Reproduce the following material line for line, leaving every character unchanged.

- **Data records**:
-*-*-

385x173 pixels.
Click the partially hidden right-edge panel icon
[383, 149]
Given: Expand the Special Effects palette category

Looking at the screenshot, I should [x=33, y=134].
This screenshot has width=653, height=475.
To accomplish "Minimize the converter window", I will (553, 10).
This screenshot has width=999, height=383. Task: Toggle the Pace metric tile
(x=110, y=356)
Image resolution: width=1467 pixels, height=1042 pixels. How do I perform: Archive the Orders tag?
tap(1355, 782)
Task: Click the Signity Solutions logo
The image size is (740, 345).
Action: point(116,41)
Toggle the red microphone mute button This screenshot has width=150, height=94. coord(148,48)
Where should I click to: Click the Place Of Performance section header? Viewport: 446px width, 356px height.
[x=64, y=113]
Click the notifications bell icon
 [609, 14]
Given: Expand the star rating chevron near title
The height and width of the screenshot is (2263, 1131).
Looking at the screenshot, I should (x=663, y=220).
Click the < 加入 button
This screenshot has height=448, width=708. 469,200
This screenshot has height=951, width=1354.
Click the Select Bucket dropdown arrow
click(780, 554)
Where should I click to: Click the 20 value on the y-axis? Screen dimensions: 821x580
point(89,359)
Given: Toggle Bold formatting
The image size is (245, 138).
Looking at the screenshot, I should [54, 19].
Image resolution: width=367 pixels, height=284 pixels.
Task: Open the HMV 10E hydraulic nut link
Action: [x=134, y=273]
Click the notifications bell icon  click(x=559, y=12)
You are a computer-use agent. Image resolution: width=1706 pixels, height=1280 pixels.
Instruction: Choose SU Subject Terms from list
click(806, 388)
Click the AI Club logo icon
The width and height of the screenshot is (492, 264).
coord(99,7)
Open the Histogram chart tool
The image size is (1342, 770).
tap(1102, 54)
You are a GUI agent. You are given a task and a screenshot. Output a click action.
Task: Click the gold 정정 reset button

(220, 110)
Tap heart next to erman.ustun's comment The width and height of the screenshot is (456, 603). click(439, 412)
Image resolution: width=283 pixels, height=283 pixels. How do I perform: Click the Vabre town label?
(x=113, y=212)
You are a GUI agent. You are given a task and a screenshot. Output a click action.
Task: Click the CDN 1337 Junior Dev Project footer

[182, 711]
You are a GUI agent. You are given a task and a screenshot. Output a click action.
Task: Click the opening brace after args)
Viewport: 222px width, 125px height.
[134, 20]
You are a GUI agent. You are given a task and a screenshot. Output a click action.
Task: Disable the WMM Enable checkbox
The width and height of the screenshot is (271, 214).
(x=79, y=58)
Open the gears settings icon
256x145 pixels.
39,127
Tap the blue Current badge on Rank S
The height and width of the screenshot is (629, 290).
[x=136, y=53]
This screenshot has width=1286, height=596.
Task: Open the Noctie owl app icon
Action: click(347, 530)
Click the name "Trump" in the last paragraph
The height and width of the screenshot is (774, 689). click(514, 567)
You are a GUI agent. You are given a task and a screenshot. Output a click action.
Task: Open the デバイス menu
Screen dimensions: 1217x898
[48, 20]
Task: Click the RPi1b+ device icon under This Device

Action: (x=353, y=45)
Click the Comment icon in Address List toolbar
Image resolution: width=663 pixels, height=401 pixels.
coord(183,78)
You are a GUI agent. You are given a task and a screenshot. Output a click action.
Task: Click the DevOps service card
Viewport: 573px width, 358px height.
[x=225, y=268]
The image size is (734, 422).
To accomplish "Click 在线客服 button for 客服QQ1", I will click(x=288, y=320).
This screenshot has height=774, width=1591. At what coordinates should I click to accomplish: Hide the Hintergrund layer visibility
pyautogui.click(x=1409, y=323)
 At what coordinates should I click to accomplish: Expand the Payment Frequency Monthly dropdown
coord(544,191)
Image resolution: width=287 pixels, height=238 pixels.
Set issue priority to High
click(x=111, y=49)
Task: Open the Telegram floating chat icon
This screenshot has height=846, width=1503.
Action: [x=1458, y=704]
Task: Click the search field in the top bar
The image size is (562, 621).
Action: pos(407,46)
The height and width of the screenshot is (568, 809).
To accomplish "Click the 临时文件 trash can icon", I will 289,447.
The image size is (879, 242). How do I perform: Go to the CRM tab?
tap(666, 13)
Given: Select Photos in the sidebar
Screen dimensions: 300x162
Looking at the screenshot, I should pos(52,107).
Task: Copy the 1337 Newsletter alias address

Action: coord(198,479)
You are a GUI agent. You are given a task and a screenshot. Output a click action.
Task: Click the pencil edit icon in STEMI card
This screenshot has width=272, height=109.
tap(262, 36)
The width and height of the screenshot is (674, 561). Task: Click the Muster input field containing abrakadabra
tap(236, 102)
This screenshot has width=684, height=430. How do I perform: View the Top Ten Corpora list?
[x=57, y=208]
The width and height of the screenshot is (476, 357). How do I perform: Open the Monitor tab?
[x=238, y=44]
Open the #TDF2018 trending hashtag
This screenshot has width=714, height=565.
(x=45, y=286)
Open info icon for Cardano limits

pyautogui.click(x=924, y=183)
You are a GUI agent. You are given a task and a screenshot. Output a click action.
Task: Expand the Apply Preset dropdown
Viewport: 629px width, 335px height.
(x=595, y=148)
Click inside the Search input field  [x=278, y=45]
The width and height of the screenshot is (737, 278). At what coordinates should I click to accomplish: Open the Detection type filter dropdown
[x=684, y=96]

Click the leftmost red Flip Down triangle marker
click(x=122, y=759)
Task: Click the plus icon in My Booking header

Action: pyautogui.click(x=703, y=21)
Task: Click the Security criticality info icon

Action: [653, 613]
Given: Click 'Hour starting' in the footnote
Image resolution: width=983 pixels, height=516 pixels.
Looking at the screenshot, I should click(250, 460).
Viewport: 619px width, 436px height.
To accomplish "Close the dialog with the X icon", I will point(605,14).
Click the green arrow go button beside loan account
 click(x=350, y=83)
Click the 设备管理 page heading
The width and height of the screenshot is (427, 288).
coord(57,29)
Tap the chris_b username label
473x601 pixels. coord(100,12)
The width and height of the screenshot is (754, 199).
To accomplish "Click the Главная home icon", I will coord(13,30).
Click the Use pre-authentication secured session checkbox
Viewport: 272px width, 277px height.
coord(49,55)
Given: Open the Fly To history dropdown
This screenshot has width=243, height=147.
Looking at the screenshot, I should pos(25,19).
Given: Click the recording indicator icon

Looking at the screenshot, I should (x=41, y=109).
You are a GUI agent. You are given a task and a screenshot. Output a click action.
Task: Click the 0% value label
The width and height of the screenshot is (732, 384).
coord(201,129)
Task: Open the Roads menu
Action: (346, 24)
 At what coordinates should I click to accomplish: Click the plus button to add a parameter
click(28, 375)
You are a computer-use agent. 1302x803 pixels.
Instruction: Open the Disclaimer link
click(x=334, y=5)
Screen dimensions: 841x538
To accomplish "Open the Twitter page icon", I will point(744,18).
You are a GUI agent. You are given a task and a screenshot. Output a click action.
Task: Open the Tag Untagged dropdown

-*-*-

- **Task answer**:
385x173 pixels.
Click the partially hidden right-edge panel icon
[383, 149]
Given: Expand the Special Effects palette category

Looking at the screenshot, I should [x=33, y=134].
This screenshot has width=653, height=475.
To accomplish "Minimize the converter window", I will (553, 10).
This screenshot has width=999, height=383. Task: Toggle the Pace metric tile
(x=110, y=356)
Image resolution: width=1467 pixels, height=1042 pixels. How do I perform: Archive the Orders tag?
tap(1355, 782)
Task: Click the Signity Solutions logo
The image size is (740, 345).
Action: point(116,41)
Toggle the red microphone mute button This screenshot has width=150, height=94. coord(148,48)
Where should I click to: Click the Place Of Performance section header? Viewport: 446px width, 356px height.
[x=64, y=113]
Click the notifications bell icon
 [609, 14]
Given: Expand the star rating chevron near title
The height and width of the screenshot is (2263, 1131).
Looking at the screenshot, I should (x=663, y=220).
Click the < 加入 button
This screenshot has height=448, width=708. 469,200
This screenshot has height=951, width=1354.
Click the Select Bucket dropdown arrow
click(780, 554)
Where should I click to: Click the 20 value on the y-axis? Screen dimensions: 821x580
point(89,359)
Given: Toggle Bold formatting
The image size is (245, 138).
Looking at the screenshot, I should [54, 19].
Image resolution: width=367 pixels, height=284 pixels.
Task: Open the HMV 10E hydraulic nut link
Action: [x=134, y=273]
Click the notifications bell icon  click(x=559, y=12)
You are a computer-use agent. Image resolution: width=1706 pixels, height=1280 pixels.
Instruction: Choose SU Subject Terms from list
click(806, 388)
Click the AI Club logo icon
The width and height of the screenshot is (492, 264).
coord(99,7)
Open the Histogram chart tool
The image size is (1342, 770).
tap(1102, 54)
You are a GUI agent. You are given a task and a screenshot. Output a click action.
Task: Click the gold 정정 reset button

(220, 110)
Tap heart next to erman.ustun's comment The width and height of the screenshot is (456, 603). click(439, 412)
Image resolution: width=283 pixels, height=283 pixels. How do I perform: Click the Vabre town label?
(x=113, y=212)
You are a GUI agent. You are given a task and a screenshot. Output a click action.
Task: Click the CDN 1337 Junior Dev Project footer

[182, 711]
You are a GUI agent. You are given a task and a screenshot. Output a click action.
Task: Click the opening brace after args)
Viewport: 222px width, 125px height.
[134, 20]
You are a GUI agent. You are given a task and a screenshot. Output a click action.
Task: Disable the WMM Enable checkbox
The width and height of the screenshot is (271, 214).
(x=79, y=58)
Open the gears settings icon
256x145 pixels.
39,127
Tap the blue Current badge on Rank S
The height and width of the screenshot is (629, 290).
[x=136, y=53]
This screenshot has width=1286, height=596.
Task: Open the Noctie owl app icon
Action: click(347, 530)
Click the name "Trump" in the last paragraph
The height and width of the screenshot is (774, 689). click(514, 567)
You are a GUI agent. You are given a task and a screenshot. Output a click action.
Task: Open the デバイス menu
Screen dimensions: 1217x898
[48, 20]
Task: Click the RPi1b+ device icon under This Device

Action: (x=353, y=45)
Click the Comment icon in Address List toolbar
Image resolution: width=663 pixels, height=401 pixels.
coord(183,78)
You are a GUI agent. You are given a task and a screenshot. Output a click action.
Task: Click the DevOps service card
Viewport: 573px width, 358px height.
[x=225, y=268]
The image size is (734, 422).
To accomplish "Click 在线客服 button for 客服QQ1", I will click(x=288, y=320).
This screenshot has height=774, width=1591. At what coordinates should I click to accomplish: Hide the Hintergrund layer visibility
pyautogui.click(x=1409, y=323)
 At what coordinates should I click to accomplish: Expand the Payment Frequency Monthly dropdown
coord(544,191)
Image resolution: width=287 pixels, height=238 pixels.
Set issue priority to High
click(x=111, y=49)
Task: Open the Telegram floating chat icon
This screenshot has height=846, width=1503.
Action: [x=1458, y=704]
Task: Click the search field in the top bar
The image size is (562, 621).
Action: pos(407,46)
The height and width of the screenshot is (568, 809).
To accomplish "Click the 临时文件 trash can icon", I will 289,447.
The image size is (879, 242). How do I perform: Go to the CRM tab?
tap(666, 13)
Given: Select Photos in the sidebar
Screen dimensions: 300x162
Looking at the screenshot, I should pos(52,107).
Task: Copy the 1337 Newsletter alias address

Action: coord(198,479)
You are a GUI agent. You are given a task and a screenshot. Output a click action.
Task: Click the pencil edit icon in STEMI card
This screenshot has width=272, height=109.
tap(262, 36)
The width and height of the screenshot is (674, 561). Task: Click the Muster input field containing abrakadabra
tap(236, 102)
This screenshot has width=684, height=430. How do I perform: View the Top Ten Corpora list?
[x=57, y=208]
The width and height of the screenshot is (476, 357). How do I perform: Open the Monitor tab?
[x=238, y=44]
Open the #TDF2018 trending hashtag
This screenshot has width=714, height=565.
(x=45, y=286)
Open info icon for Cardano limits

pyautogui.click(x=924, y=183)
You are a GUI agent. You are given a task and a screenshot. Output a click action.
Task: Expand the Apply Preset dropdown
Viewport: 629px width, 335px height.
(x=595, y=148)
Click inside the Search input field  [x=278, y=45]
The width and height of the screenshot is (737, 278). At what coordinates should I click to accomplish: Open the Detection type filter dropdown
[x=684, y=96]

Click the leftmost red Flip Down triangle marker
click(x=122, y=759)
Task: Click the plus icon in My Booking header

Action: pyautogui.click(x=703, y=21)
Task: Click the Security criticality info icon

Action: [653, 613]
Given: Click 'Hour starting' in the footnote
Image resolution: width=983 pixels, height=516 pixels.
Looking at the screenshot, I should click(250, 460).
Viewport: 619px width, 436px height.
To accomplish "Close the dialog with the X icon", I will point(605,14).
Click the green arrow go button beside loan account
 click(x=350, y=83)
Click the 设备管理 page heading
The width and height of the screenshot is (427, 288).
coord(57,29)
Tap the chris_b username label
473x601 pixels. coord(100,12)
The width and height of the screenshot is (754, 199).
To accomplish "Click the Главная home icon", I will coord(13,30).
Click the Use pre-authentication secured session checkbox
Viewport: 272px width, 277px height.
coord(49,55)
Given: Open the Fly To history dropdown
This screenshot has width=243, height=147.
Looking at the screenshot, I should pos(25,19).
Given: Click the recording indicator icon

Looking at the screenshot, I should (x=41, y=109).
You are a GUI agent. You are given a task and a screenshot. Output a click action.
Task: Click the 0% value label
The width and height of the screenshot is (732, 384).
coord(201,129)
Task: Open the Roads menu
Action: (346, 24)
 At what coordinates should I click to accomplish: Click the plus button to add a parameter
click(28, 375)
You are a computer-use agent. 1302x803 pixels.
Instruction: Open the Disclaimer link
click(x=334, y=5)
Screen dimensions: 841x538
To accomplish "Open the Twitter page icon", I will point(744,18).
You are a GUI agent. You are given a task and a screenshot. Output a click action.
Task: Open the Tag Untagged dropdown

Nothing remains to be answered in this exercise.